[Part of a data file]
────────────────

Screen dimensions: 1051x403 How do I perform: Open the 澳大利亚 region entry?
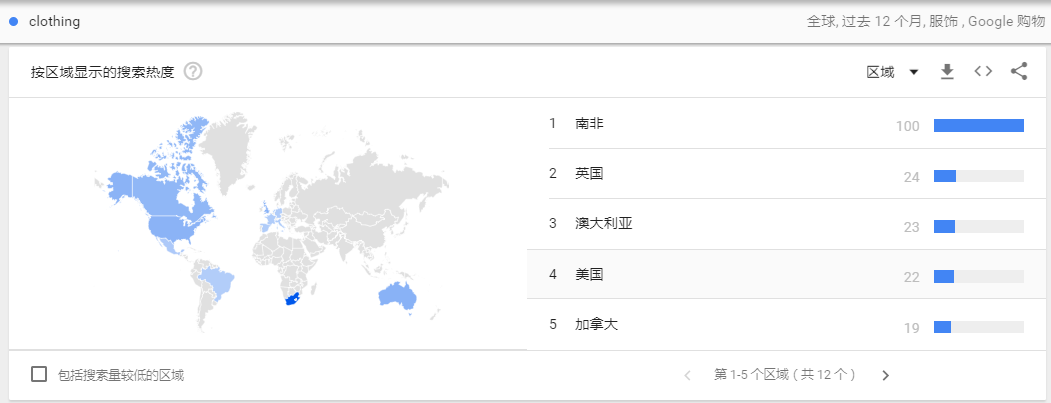coord(787,225)
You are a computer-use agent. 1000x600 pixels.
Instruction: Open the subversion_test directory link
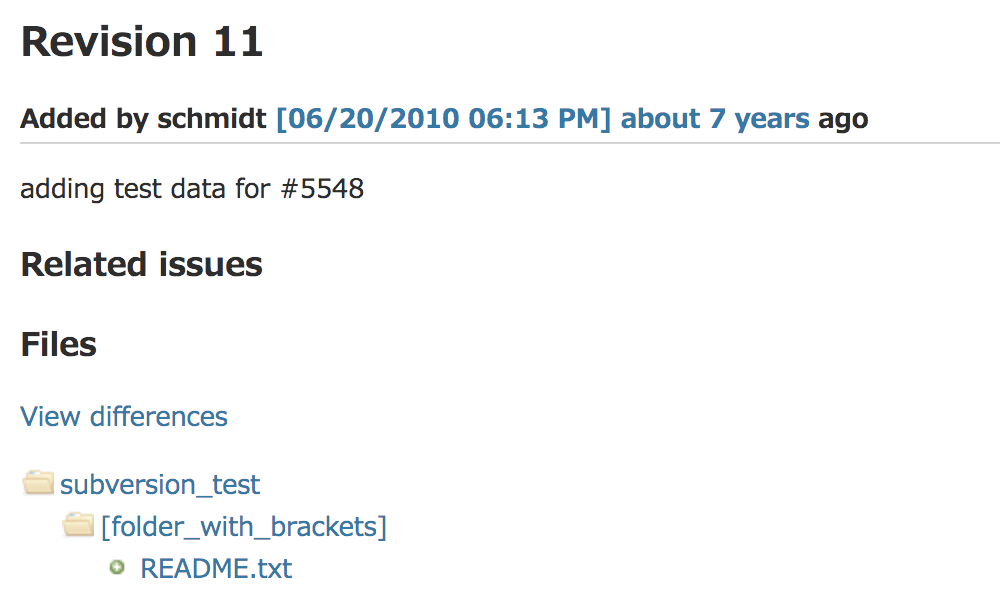click(x=159, y=485)
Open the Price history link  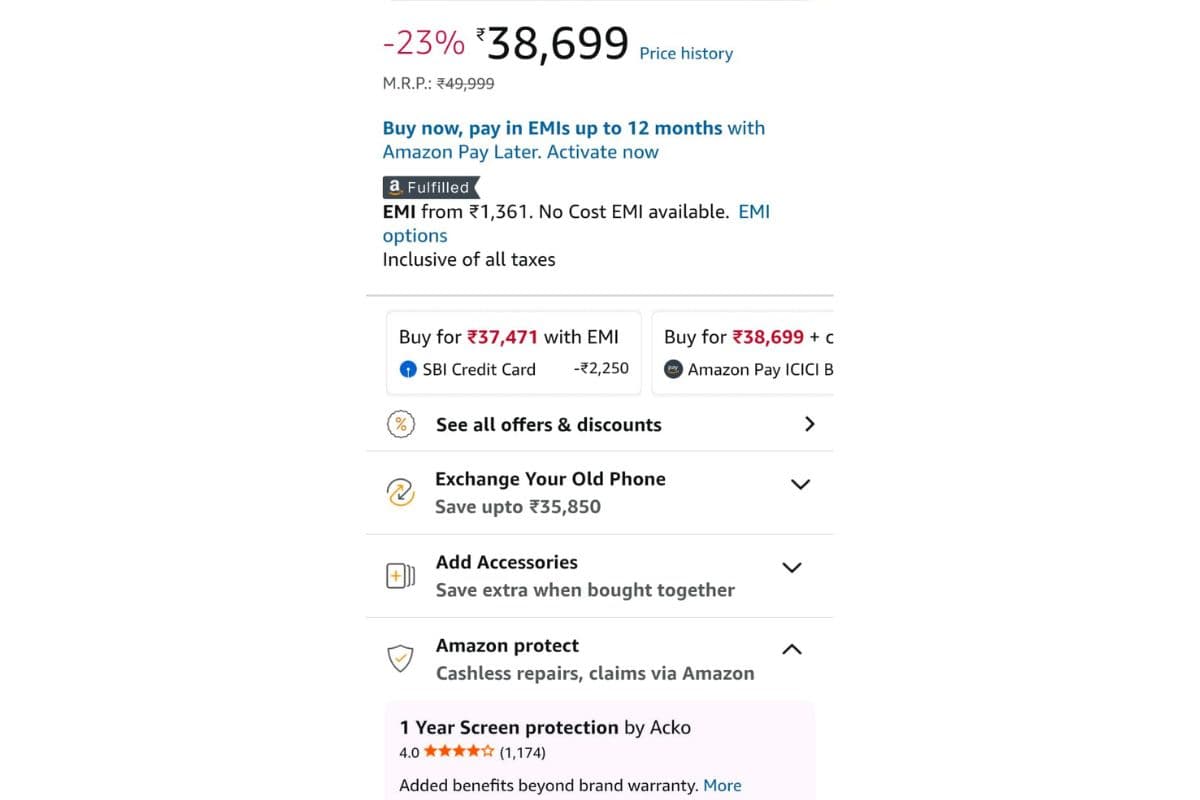[686, 53]
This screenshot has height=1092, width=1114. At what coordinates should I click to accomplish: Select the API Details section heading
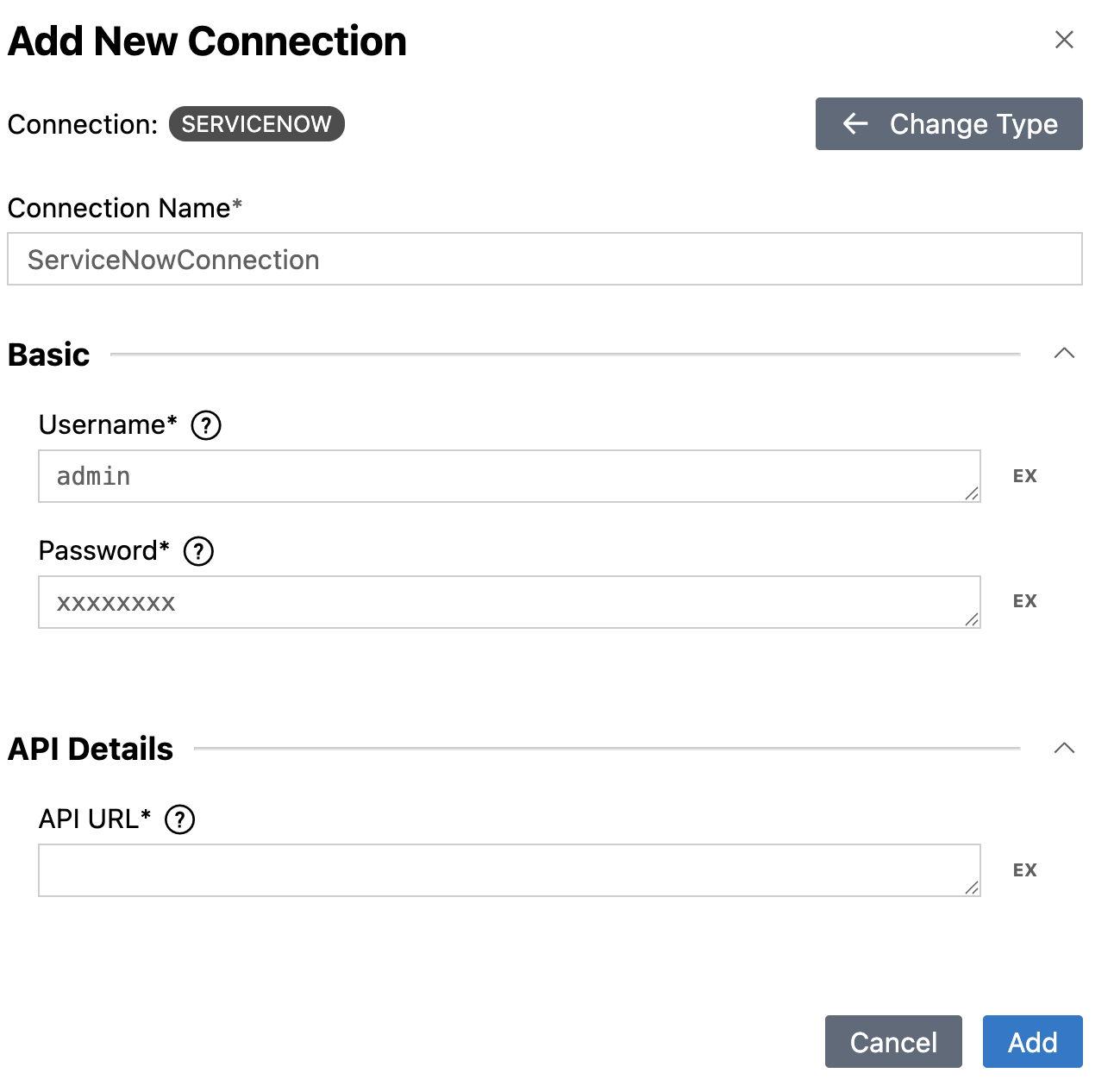tap(90, 749)
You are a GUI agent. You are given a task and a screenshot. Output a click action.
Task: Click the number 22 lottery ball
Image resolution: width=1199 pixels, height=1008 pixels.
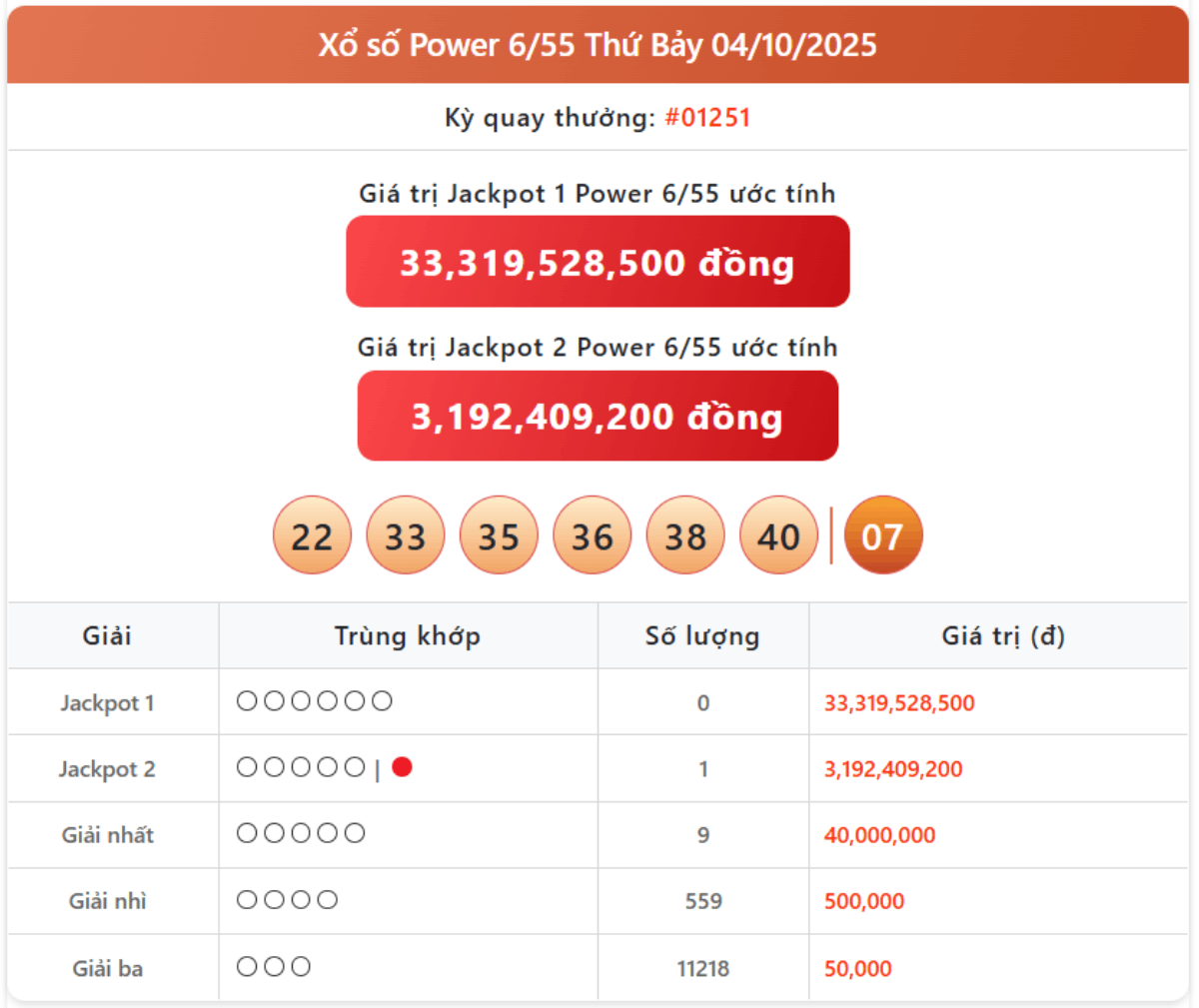click(x=312, y=536)
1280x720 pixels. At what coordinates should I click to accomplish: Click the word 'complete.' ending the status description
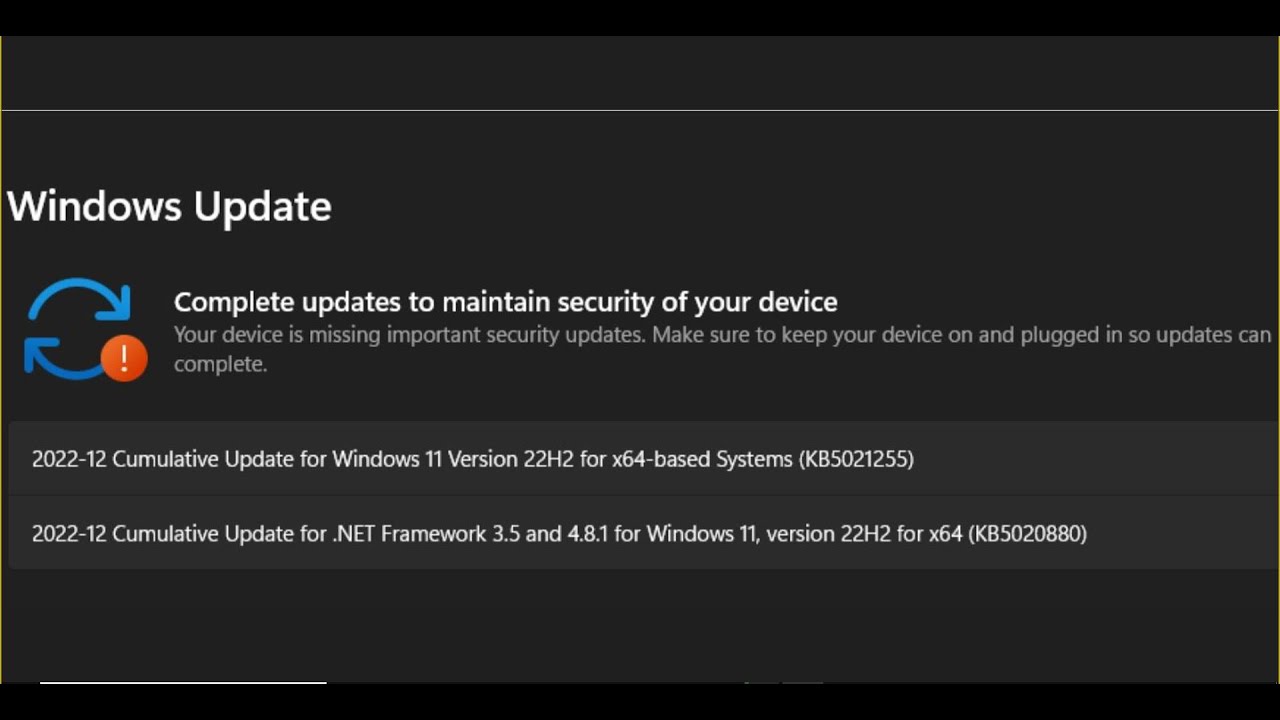pyautogui.click(x=220, y=364)
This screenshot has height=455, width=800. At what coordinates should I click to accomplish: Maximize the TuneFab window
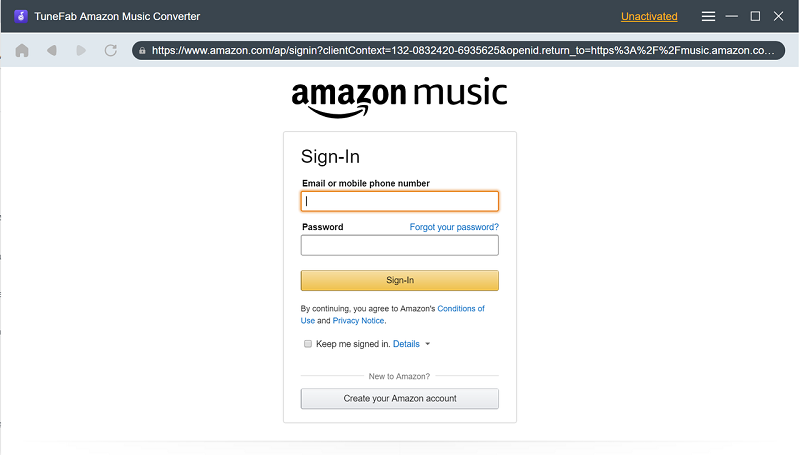click(755, 16)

────────────────

Switch "Maximize" to "Minimize" in the part of the items that opens with the line containing "This screenshot has height=455, width=800." and closes with the final item, then give that part again with all else unchanged. Leave the pictures out of your answer.

EXERCISE ANSWER ::
This screenshot has height=455, width=800. At what coordinates should I click to accomplish: Minimize the TuneFab window
click(755, 16)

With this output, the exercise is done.